-- Begin --

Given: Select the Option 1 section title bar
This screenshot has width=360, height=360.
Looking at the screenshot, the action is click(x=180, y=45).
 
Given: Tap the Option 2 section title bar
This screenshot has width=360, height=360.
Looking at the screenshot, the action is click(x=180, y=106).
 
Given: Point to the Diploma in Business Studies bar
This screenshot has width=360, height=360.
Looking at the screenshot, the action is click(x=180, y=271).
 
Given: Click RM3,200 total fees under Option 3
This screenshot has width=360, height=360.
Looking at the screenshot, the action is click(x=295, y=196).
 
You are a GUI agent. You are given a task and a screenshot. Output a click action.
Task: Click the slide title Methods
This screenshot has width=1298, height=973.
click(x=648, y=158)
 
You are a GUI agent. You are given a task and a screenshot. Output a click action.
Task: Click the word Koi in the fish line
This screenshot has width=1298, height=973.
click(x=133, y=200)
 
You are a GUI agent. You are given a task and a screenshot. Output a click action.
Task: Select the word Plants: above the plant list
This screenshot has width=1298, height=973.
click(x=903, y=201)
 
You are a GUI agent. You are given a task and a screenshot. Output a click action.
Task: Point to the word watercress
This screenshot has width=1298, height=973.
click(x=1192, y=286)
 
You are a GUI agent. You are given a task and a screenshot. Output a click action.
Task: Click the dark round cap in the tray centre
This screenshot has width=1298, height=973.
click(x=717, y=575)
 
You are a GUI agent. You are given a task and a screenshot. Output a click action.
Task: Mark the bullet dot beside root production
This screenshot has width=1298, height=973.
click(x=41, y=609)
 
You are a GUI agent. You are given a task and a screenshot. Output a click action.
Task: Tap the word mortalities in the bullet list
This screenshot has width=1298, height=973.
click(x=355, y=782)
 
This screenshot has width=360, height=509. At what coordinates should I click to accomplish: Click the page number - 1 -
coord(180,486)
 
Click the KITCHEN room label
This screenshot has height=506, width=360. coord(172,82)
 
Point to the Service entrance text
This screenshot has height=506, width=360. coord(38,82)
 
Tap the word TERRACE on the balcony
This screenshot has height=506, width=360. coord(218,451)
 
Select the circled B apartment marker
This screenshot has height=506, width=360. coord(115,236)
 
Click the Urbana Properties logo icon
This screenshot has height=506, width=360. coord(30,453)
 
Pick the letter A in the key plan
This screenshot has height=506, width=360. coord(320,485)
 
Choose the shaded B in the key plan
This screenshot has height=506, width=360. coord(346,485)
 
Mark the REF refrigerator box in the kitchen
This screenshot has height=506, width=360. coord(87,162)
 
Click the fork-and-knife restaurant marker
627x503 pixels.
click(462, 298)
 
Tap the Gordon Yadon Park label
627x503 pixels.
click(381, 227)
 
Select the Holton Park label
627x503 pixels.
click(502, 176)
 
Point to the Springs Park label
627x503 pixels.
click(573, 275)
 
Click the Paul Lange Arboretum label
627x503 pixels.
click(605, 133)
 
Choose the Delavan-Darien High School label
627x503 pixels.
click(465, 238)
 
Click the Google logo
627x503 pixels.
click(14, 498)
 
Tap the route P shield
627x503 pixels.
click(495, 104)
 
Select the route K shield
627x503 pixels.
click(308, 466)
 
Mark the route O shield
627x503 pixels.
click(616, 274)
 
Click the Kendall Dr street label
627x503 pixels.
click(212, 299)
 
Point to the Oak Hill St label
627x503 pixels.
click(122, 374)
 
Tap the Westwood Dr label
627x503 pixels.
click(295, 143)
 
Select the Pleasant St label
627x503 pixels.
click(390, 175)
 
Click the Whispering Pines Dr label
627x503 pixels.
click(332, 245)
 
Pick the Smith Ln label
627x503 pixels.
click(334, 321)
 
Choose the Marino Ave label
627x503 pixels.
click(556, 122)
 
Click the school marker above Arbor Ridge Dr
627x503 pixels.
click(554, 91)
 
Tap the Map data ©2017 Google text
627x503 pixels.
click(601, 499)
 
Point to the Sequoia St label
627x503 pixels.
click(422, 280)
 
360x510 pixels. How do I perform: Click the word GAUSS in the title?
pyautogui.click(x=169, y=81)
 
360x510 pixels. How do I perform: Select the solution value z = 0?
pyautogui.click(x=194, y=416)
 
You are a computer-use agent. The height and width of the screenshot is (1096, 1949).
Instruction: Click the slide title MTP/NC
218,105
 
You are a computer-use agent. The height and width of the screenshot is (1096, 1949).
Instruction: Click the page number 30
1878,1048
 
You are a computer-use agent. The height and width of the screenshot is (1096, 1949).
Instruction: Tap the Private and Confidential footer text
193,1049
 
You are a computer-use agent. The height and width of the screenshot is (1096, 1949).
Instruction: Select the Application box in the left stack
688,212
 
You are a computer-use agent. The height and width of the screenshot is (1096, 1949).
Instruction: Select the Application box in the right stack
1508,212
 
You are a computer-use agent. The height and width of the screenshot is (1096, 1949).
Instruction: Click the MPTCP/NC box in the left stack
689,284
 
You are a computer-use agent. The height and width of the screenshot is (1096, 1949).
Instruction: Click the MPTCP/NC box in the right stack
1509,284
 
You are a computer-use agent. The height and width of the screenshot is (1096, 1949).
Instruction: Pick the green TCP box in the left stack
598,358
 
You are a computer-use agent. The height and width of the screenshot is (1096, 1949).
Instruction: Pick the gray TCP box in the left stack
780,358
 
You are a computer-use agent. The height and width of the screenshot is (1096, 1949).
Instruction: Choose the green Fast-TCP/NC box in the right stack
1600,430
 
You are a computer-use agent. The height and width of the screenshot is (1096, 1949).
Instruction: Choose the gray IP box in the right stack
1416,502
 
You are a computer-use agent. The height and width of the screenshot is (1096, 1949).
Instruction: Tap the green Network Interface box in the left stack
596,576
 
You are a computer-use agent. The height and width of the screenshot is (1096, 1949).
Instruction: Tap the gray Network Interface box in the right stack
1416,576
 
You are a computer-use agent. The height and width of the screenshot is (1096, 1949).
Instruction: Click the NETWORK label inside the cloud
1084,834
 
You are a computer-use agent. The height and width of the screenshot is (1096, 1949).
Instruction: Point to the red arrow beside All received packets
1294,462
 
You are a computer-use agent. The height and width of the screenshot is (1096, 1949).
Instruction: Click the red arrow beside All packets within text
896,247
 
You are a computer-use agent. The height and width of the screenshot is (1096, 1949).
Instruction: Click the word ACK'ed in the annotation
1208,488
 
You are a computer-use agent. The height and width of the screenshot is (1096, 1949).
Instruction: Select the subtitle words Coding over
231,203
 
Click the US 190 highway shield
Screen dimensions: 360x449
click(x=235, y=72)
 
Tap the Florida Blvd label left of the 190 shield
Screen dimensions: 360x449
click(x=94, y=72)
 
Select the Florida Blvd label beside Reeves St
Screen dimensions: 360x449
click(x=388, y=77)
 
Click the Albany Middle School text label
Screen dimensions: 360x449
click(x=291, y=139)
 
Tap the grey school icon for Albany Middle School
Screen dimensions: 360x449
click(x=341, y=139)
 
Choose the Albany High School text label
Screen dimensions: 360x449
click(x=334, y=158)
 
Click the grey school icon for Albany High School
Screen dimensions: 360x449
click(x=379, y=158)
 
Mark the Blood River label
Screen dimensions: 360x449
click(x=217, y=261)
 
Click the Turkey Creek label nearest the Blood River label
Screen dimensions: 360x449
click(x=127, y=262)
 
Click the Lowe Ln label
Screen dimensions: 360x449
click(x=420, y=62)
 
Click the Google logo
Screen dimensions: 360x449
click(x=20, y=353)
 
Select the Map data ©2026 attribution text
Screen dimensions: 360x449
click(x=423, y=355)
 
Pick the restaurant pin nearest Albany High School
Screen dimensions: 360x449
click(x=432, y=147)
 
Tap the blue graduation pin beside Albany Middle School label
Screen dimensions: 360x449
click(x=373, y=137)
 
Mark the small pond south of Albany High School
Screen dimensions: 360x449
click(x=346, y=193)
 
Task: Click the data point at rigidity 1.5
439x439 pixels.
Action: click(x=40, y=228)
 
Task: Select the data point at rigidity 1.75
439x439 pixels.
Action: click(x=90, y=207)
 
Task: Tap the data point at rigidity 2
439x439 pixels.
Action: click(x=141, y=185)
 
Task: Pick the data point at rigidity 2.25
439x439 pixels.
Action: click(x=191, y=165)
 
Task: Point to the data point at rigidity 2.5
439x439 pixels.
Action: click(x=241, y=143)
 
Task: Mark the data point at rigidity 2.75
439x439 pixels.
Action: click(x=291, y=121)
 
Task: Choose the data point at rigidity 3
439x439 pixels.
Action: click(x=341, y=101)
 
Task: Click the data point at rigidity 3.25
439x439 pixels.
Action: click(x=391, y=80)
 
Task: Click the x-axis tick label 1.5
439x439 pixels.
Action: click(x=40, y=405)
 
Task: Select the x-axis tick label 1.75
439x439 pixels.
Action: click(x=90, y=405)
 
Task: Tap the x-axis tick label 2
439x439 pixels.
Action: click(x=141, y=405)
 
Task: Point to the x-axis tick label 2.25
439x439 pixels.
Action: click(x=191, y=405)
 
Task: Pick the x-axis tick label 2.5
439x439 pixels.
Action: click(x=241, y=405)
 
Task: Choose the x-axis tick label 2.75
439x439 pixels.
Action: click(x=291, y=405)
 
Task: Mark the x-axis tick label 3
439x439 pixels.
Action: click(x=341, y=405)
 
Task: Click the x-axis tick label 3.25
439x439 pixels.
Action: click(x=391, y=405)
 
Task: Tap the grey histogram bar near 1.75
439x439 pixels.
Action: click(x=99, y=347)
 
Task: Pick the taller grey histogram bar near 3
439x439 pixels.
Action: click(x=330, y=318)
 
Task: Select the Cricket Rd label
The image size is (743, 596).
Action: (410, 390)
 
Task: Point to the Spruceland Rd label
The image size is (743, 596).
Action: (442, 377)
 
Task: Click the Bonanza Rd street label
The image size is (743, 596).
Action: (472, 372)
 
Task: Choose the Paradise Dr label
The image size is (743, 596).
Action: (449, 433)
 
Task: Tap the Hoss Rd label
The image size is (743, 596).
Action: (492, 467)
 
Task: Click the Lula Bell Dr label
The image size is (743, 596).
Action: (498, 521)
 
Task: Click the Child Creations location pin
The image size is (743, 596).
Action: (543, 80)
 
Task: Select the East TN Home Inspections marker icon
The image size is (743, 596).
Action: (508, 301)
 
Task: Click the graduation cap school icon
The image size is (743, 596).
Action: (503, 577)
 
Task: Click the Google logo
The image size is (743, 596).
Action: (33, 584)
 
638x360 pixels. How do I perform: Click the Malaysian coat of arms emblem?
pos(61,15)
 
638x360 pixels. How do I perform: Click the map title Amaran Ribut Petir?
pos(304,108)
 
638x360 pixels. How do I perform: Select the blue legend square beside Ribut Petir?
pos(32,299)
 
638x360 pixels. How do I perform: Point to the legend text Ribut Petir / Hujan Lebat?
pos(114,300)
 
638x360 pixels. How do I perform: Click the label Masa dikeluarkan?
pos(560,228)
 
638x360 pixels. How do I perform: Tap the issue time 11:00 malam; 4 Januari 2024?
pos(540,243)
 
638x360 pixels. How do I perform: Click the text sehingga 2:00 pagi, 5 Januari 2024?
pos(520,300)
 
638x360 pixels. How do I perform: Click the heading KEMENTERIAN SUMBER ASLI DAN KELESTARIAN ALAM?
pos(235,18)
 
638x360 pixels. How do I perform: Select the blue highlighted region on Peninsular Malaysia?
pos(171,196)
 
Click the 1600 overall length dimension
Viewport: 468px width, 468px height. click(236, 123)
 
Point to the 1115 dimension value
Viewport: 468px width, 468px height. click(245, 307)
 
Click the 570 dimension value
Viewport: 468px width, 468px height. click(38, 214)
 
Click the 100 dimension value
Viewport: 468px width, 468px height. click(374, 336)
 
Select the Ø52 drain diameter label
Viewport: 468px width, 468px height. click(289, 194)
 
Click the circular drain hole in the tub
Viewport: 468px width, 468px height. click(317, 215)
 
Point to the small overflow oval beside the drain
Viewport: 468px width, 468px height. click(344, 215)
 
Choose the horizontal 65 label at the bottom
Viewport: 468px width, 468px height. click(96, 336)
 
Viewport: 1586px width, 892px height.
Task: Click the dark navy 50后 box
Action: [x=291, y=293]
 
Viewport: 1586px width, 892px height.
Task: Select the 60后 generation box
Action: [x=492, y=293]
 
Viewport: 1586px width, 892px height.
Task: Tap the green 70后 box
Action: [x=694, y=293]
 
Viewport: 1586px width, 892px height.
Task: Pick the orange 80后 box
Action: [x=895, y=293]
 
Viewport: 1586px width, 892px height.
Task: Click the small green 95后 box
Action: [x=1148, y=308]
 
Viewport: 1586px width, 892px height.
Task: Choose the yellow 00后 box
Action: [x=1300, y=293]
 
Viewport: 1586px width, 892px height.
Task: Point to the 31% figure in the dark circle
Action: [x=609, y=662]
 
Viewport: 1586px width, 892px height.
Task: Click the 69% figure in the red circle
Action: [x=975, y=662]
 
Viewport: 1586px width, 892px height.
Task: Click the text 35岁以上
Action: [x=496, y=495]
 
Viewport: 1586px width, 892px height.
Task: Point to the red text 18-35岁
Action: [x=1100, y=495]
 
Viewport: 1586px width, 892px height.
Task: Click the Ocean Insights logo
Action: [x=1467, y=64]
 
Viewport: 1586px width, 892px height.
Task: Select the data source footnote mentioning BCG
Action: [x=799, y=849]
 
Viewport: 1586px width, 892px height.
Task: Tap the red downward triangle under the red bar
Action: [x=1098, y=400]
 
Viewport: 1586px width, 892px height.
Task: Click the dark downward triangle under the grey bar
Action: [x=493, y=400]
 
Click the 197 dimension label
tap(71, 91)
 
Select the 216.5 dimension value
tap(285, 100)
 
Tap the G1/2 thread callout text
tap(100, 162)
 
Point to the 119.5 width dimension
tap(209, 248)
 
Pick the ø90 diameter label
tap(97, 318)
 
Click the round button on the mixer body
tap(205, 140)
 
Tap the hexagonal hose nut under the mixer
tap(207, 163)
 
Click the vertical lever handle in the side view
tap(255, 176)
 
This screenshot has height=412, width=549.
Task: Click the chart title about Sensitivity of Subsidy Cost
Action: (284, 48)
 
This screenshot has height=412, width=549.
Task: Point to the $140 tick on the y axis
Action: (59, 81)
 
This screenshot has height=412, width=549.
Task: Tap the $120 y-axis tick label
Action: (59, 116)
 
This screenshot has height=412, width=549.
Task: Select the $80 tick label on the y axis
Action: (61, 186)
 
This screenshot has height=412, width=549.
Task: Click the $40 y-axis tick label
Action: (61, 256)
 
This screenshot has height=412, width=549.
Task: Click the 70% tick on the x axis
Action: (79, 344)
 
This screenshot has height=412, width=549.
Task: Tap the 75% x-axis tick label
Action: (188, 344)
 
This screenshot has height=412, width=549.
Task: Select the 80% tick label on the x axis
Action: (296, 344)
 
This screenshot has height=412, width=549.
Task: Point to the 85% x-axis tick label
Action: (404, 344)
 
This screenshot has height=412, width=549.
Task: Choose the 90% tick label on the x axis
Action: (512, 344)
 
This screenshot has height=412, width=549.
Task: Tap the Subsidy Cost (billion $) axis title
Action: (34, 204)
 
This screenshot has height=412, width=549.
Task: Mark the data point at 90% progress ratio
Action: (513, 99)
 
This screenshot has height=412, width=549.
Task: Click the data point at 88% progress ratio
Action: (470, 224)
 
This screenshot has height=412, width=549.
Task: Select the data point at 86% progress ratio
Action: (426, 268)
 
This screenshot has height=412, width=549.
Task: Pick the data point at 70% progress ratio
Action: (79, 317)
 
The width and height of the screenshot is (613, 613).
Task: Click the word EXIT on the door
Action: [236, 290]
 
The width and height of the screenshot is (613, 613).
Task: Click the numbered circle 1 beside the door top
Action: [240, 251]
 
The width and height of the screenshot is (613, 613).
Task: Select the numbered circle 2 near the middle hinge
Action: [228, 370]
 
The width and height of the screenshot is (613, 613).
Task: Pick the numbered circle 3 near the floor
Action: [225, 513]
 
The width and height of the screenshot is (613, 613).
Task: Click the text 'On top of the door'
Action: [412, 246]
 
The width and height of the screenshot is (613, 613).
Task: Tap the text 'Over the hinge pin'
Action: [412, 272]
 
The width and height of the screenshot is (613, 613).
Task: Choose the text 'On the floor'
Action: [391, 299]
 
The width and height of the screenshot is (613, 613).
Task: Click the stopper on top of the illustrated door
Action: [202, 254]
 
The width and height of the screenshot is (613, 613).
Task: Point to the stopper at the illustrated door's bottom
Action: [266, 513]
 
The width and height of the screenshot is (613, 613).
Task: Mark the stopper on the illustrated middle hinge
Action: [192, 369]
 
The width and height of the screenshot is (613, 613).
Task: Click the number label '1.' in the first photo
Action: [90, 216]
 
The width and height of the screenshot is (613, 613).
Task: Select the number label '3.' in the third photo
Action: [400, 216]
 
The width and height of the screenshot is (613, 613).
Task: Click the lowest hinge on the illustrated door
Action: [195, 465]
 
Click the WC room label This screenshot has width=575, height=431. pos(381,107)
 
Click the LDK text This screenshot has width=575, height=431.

-- End --

**AIM OF THE TASK:**
Extract every line of the entries above that contains the word "Albany", and list each one on its own line.

**SOLUTION TO THIS PROBLEM:**
Click the Albany Middle School text label
Tap the grey school icon for Albany Middle School
Choose the Albany High School text label
Click the grey school icon for Albany High School
Pick the restaurant pin nearest Albany High School
Tap the blue graduation pin beside Albany Middle School label
Mark the small pond south of Albany High School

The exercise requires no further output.